It was Saturday night and Frenchmen Street was still dark and quiet. Bourbon Street was lit up and the bands in the few clubs that were open were playing to nearly empty houses, consisting mainly of cleanup workers and National Guardsmen. But across town, on Oak Street, the house was rocking at the Maple Leaf Bar as Walter “Wolfman” Washington and his seven-piece band entertained an SRO crowd starving for live music after a long, dreary month of nothing.
For the entire month of September you could have taken New Orleans, dropped it into a dry county in Texas and you wouldn’t have known the difference. Following the worst natural disaster in the city’s long history, there was no live music or entertainment to be had anywhere. It was dark, silent and empty. A shroud had been draped over us and it was a gloomy, depressing spectacle. Hundreds of thousands of people, including our most talented musicians, scattered in all directions, many of them finding lucrative gigs in their host cities. New Orleans, world-renowned for its non-stop music and lively entertainment, went dead—a once-proud city in ruins.

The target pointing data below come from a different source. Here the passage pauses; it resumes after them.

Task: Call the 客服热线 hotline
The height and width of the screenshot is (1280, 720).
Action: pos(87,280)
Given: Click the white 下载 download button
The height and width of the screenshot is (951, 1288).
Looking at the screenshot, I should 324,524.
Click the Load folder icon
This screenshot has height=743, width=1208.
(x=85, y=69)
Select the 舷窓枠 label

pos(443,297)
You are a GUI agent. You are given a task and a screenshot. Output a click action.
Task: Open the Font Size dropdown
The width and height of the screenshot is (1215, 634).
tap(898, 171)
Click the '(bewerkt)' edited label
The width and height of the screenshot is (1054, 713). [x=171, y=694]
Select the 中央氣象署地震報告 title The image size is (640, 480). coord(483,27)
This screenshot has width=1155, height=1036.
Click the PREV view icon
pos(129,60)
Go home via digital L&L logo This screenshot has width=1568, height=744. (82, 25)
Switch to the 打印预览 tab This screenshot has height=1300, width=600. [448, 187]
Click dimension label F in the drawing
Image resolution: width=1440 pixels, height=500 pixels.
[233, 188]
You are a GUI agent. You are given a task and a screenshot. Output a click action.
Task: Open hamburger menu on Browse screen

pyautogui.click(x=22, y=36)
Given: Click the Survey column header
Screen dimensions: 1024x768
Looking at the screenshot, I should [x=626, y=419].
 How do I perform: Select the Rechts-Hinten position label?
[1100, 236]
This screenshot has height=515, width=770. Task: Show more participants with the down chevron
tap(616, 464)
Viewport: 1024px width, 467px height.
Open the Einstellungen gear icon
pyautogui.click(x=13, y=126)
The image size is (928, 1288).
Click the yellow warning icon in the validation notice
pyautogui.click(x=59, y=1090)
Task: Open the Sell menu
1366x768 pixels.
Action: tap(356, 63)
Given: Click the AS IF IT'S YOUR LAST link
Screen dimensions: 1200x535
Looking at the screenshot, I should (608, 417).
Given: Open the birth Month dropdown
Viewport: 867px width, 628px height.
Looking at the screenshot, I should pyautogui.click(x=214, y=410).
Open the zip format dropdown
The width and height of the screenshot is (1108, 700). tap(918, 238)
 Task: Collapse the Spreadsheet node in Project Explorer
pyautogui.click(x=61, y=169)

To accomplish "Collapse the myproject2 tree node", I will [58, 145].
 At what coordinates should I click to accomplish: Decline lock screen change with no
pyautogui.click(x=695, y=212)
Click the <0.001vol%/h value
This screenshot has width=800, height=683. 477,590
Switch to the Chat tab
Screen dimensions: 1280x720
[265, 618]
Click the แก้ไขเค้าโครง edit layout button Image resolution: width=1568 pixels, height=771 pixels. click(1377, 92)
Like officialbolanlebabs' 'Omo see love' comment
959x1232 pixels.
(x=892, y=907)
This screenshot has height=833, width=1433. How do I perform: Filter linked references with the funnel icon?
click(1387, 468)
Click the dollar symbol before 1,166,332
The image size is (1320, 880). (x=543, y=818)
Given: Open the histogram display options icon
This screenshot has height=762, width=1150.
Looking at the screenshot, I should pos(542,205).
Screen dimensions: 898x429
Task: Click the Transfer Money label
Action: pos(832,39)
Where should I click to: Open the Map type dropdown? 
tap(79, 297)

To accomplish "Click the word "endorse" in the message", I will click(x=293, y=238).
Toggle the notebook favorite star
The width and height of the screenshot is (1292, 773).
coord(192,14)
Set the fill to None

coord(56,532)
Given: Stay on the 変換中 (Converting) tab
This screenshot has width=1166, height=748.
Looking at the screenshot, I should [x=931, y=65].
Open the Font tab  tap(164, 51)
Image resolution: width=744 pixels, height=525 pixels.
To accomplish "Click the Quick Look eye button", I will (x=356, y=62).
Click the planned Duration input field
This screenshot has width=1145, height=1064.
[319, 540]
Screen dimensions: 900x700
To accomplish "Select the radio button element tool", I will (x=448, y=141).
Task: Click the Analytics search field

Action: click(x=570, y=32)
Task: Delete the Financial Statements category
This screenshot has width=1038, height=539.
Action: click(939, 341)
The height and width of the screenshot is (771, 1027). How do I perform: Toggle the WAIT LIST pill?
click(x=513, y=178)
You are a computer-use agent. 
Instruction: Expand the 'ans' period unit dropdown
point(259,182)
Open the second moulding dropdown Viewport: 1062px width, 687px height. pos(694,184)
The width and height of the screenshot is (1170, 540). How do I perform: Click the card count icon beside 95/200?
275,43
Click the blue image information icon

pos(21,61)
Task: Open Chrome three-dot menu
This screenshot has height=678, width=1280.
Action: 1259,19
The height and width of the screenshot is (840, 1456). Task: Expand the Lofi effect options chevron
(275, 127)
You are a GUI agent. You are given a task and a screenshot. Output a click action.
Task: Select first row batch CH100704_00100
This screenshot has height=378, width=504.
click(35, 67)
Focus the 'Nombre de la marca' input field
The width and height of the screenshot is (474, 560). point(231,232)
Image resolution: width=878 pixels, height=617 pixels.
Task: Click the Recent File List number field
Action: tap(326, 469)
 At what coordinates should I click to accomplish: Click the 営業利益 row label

All was forgotten at the Maple Leaf as music lovers—young and old—stood shoulder to shoulder swaying in place to the hot licks coming from the Wolfman’s talented guitar and vocal chords. There was no room to dance but the house was magically transformed into a mini-Woodstock of undulating bodies and waving hands and arms—a hundred people or more, an entire village, celebrating the return of the music. They couldn’t get enough of it.
The following Saturday it was more of the same. This time blues vocalist Timothea, newly returned from a south Florida evacuation and looking rested and radiant, sat in for a couple of numbers. After belting out “Mean Woman Blues” and “It Was Fun While it Lasted,” she told the appreciative crowd how music and the musicians have made New Orleans what it is, predicting it will come back strong again.
WWNO’s Fred Kasten, broadcasting from a makeshift studio in his Carrollton home, took off early from his Saturday night jazz program to join in the revelry. By the front door, holding court at a checkerboard table was Washington’s pretty, gruff-voiced wife, Barbara. “What’s the plan?” she was asked. “Is Walter going to be back next weekend?”
“I don’t know, baby. We ain’t got a plan right now. We just taking it a day at a time.”
Finishing his second set, Washington took a breather and slid into the seat next to her. Within minutes he was being summoned outside to the sidewalk for an interview with a crew from a French television station. The week before, he was interviewed over MSNBC. In recent years, he had been spending about as much time on the road as he did in town. He could have been playing anywhere in the world that night for far more than the five dollar per head cover charge at the Maple Leaf. He chose instead to stay here and help his city piece together the fragmented strands of its musical heritage. For that we will always be grateful.
Within the next few weeks—perhaps even in a few days—the lights will be back on on Frenchmen Street. Bourbon, Decatur and North Rampart streets are slowly coming back to life. By Halloween, some are predicting, the city could be kicking up again in nearly full gear. When that happens, it will be welcomed with open arms. Musicians are starting to make their way back to New Orleans from their places of exile. Music lovers will once again be fanning out around town, flocking to their favorite hangouts, grooving to the sounds that once were—and will be again—the pulse of the most fun city on earth.
With the passage of time, restoration efforts will remove from sight the visible evidence of Hurricane Katrina’s destructive fury. The memories of the bleak times we endured will be replaced by the fun times that are yet to come. Many more great years lie ahead for the city we love—perhaps even greater than those we’ve already experienced. But, whatever happens, nothing will ever erase the memory of the night the music returned. It was one of those magical moments in time that will remain engraved in our collective consciousness until we pass into whatever lies beyond this mysterious state of being we briefly borrow and call “life.”